Furthermore, measuring peer review report standards by looking only at the text of reports separately from the context could provide a rather narrow view of peer review. For instance, each report is linked to others mutually associated with the same manuscript in that the quality of the process has a complex dimension. In this regard, unfortunately we could control neither for the possible effect of peer review guidelines at the journal level nor for the specific effect of varying peer review models adopted by journals. Although recent research suggests that the peer review model does not dramatically change the way reviewers write their reports (Bravo et al., 2019; Buljan et al., 2020), the fact that journals can vary greatly on the guidelines to their reviewers (Seeber, 2020) could be an interesting subject of investigation. Assessing the effect of these internal policies on the developmental content of reports systematically and comparatively would be indeed a major achievement.

Another point is the role of the context. Peer review is performed in a complex, hyper-competitive and hierarchical academic environment, with great variations in terms of areas of research and institutional contexts where competitive pressures and standards of cooperation greatly differ. In our study, we could not control for these confounding factors, including any author-editor-reviewer competitive/cooperative relationships, which could have important implications on the standards of reports (Bravo et al., 2018; Teplitskiy et al., 2018; Dondio et al., 2019).
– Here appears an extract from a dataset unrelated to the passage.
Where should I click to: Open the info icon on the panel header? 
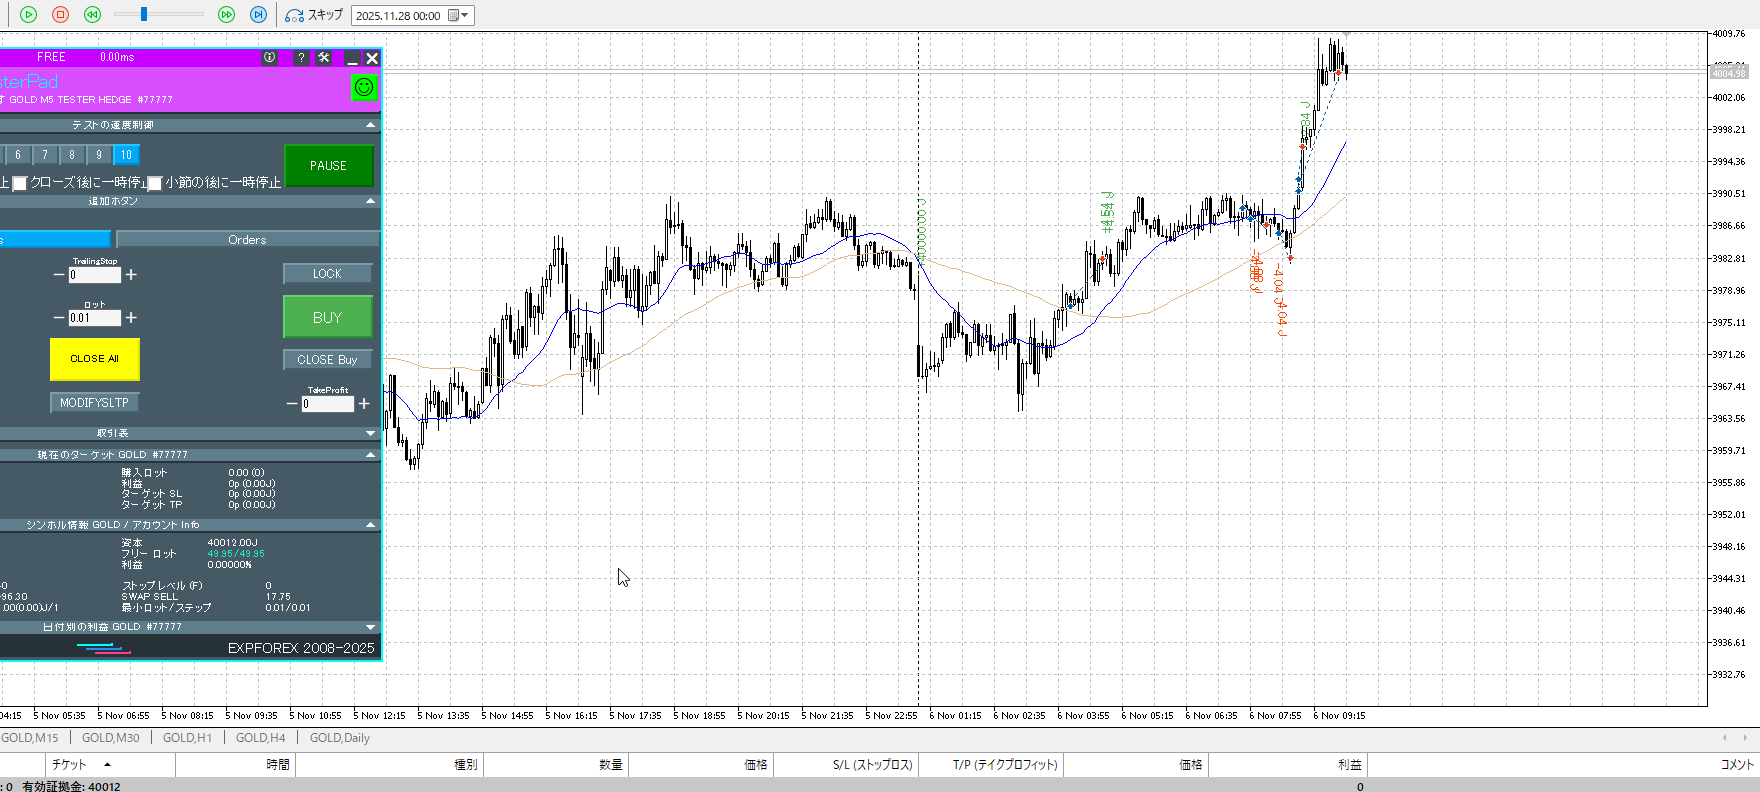pyautogui.click(x=269, y=58)
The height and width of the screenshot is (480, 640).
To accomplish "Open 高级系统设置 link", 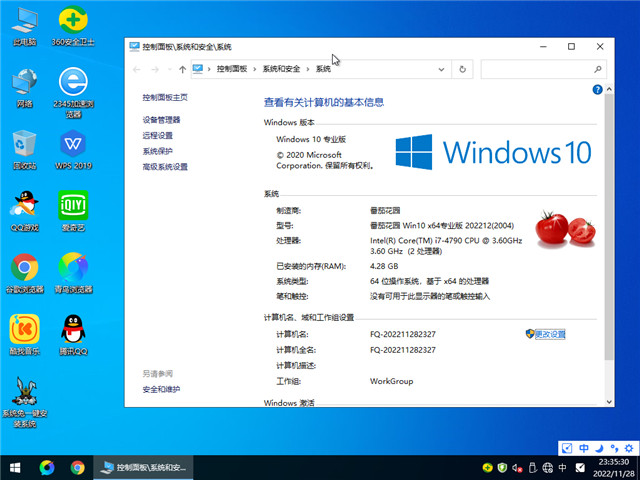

Furthermore, while developmental peer review is deeply rooted in the institutional tradition of social sciences (Lamont, 2009; Merriman, 2020), in other areas of research and for specific type of journals, fast editorial decisions and rapid quality screening of manuscripts could be more relevant, regardless of the impact of exogenous factors such as the COVID pandemic. However, even editorial practices and journal guidelines could influence indirectly the development of manuscripts as authors could adapt their manuscript to potential requests and evaluation standards before submitting them to journals. This implies that drawing a straight line between quality screening and developmental function of peer review can be sometimes difficult. As correctly suggested by Horbach & Halffman (2018), peer review is more than review reports and estimating its dimensions and properties calls for a complex set of factors and processes.

With all these caveats, we believe that concentrating on reports, making dimensions and measurements more transparent, identifying context-specific standards is also instrumental to enhance reviewer training initiatives. Given the higher involvement of non-Western regions and their importance in the changing demography of the scientific community, we must expand the traditional target and audiences of training initiatives, increase their diversity and inclusion, and ensure permanent initiatives rather than on-off programs (Schroter et al., 2004). Specifying the various functions of peer review and the required multi-dimensional competence, and establishing more informative and standardized journal guideline would also help to reduce the mismatch of expectations and practices (Köhler et al., 2020; Seeber, 2020).